Kolumne vom 23.3.2017
Auch wenn die Rechten es als Munition für ihren Wahlkampf nutzen: Über stehlende Banden muss offen geredet werden.
Wer schon einmal von Taschendieben heimgesucht wurde, der ist um eine Erfahrung reicher, um die ihn niemand beneiden wird. Denn der Verlust der schönen Scheine ist oft das geringste Übel, wenn man an Terminsuche und Wartezeiten auf den Bürgerämtern denkt, um wieder zu einem Ausweis zu kommen. Von den Chancen der Aufklärung reden wir gar nicht erst, denn die Quote liegt höchstens bei 5 Prozent.

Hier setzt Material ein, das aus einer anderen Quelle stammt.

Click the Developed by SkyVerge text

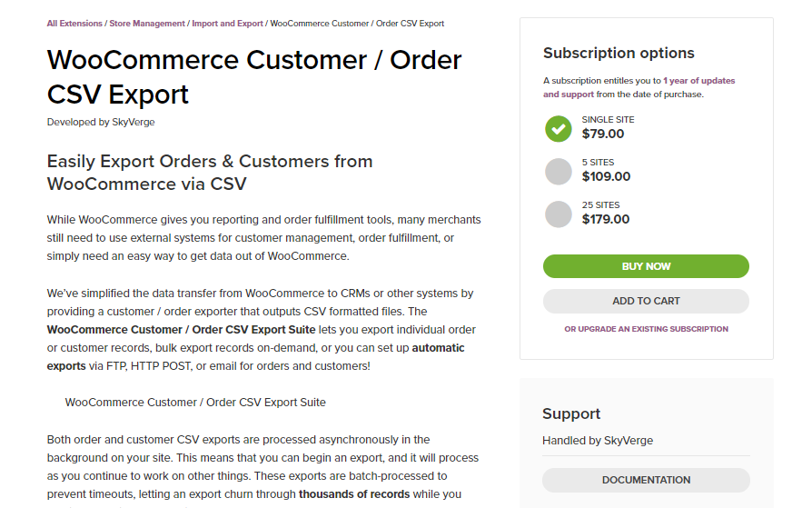pyautogui.click(x=101, y=122)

Regelmäßig veröffentlicht die Berliner Polizei die „Schwerpunktkarte Taschendiebstähle“: ein grün-gelber Flickenteppich mit orangenen Hotspots zwischen Alexanderplatz und Kreuzberg. Der bunten Karte kann man noch ein paar Zahlen hinzufügen: innerhalb eines Jahres stiegen bei der Polizei angezeigte Taschendiebstähle von 40.400 auf 44.722. Die für die Bahnhöfe zuständige Bundespolizei konnte für den gleichen Zeitraum ein Wachstum um mehr als 14 Prozent auf 23.748 Fälle melden.

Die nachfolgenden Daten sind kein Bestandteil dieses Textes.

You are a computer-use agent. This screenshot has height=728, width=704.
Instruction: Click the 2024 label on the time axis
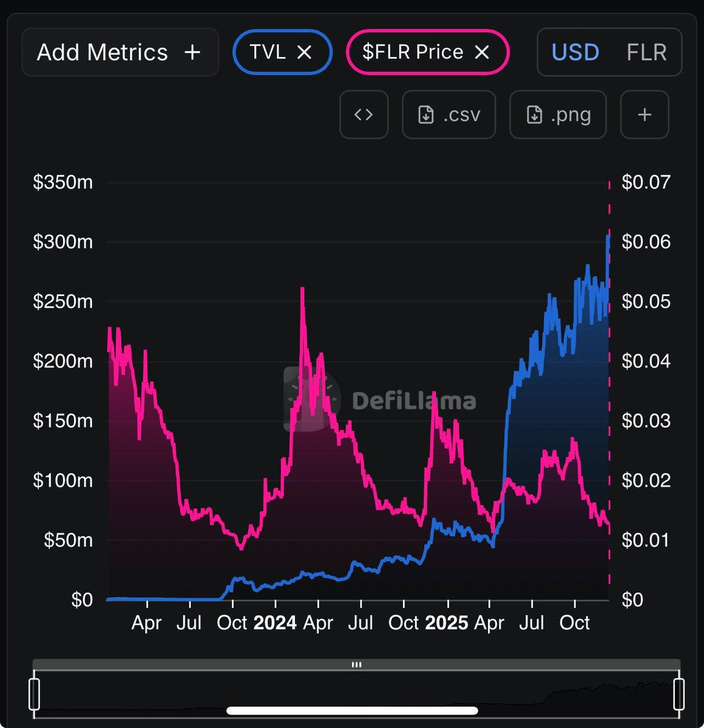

Bei den seit Jahren stetigen Steigerungsraten und einer enormen Dunkelziffer nicht angezeigter Delikte sollte die momentane Ruhe, mit der diese Entwicklung wie ein unausweichliches Naturereignis hingenommen wird, nicht unterschätzt werden. Denn der Staat muss offensiv zeigen, dass er die Sicherheit seiner Bürger gewährleisten kann. Schließlich handelt es sich um nichts Geringeres als um grenzüberschreitende, bandenmäßig betriebene, organisierte Kriminalität.
Polizisten klagen über ihre Frust-Erfahrungen, wenn sie den gleichen Dieben immer häufiger wiederbegegnen. Es gibt nämlich keinen Grund für diese, sollten sie zwecks Feststellung der meist bekannten Personalien aufs Revier gebracht worden sein, schnell wieder in die Heimat zurückzureisen. Berliner Richter stellen angeblich selten Haftbefehle aus, wenn die Ermittler nicht eindeutig nachweisen können, dass bandenmäßig gestohlen wurde, es sich nicht um Einzeltäter handelt, Flucht- und Wiederholungsgefahr besteht. Da auch Mehrfachtäter nicht inhaftiert werden, weil für jeden Beschuldigten bis zur Verurteilung die Unschuldsvermutung gilt, bleiben die Diebe auf freiem Fuß und können weiter ihrem Gewerbe nachgehen.
Die Filmautoren des RBB Adrian Bartocha und Olaf Sundermeyer haben in einer mit dem Journalistenpreis „Der lange Atem“ gewürdigten Reportage exakt nachverfolgt, wie junge Leute im rumänischen Jasi das Diebeshandwerk erlernen, um von den Eltern, die im täglichen Überlebenskampf stehen, nach Europa geschickt zu werden. Unbekannte, mächtige Paten – die eigentlichen Großkriminellen – organisieren im Hintergrund Unterkunft und Einsatzplanung von Madrid bis Berlin.
Nun gibt es zum Glück auch Erfolge zu verzeichnen, wenn die Bundespolizei einer Bande aus dem Kosovo in einem dreiviertel Jahr 26 Diebstähle auf gestoppten Rolltreppen nachweisen konnte, oder endlich drei Mitglieder einer Familie aus Jasi dank enger Kooperation mit den rumänischen Behörden wegen schamloser Ausbeutung ihrer Kinder für mehrere Jahre aus dem Verkehr gezogen werden konnten.
Angesichts der Gesamtzahlen vielleicht Marginalien, dennoch erwähnenswert, weil die Gegner offener Grenzen in Europa und die Rufer nach „Abschiebung für alle“ aus der rechten Ecke längst die Brisanz des Anstiegs der Delikte als Wahlkampfmunition nutzen. Sundermeier erhielt nach seiner Reportage ein gönnerhaftes Schulterklopfen des Berliner NPD-Landesverbandes. Das wird den erfahrenen Rechtsextremismus-Experten und Pegida-Beobachter kaum beirren und sollte auch anderen Journalisten Mut machen trotz Beifall von der falschen Seite unbestechlich zu beobachten und zu berichten.
Der Text erschien am 23.3.2017 in der Frankfurter Rundschau und unter dem Titel „Taschendieb-Tourismus“ am gleichen Tag in der Berliner Zeitung.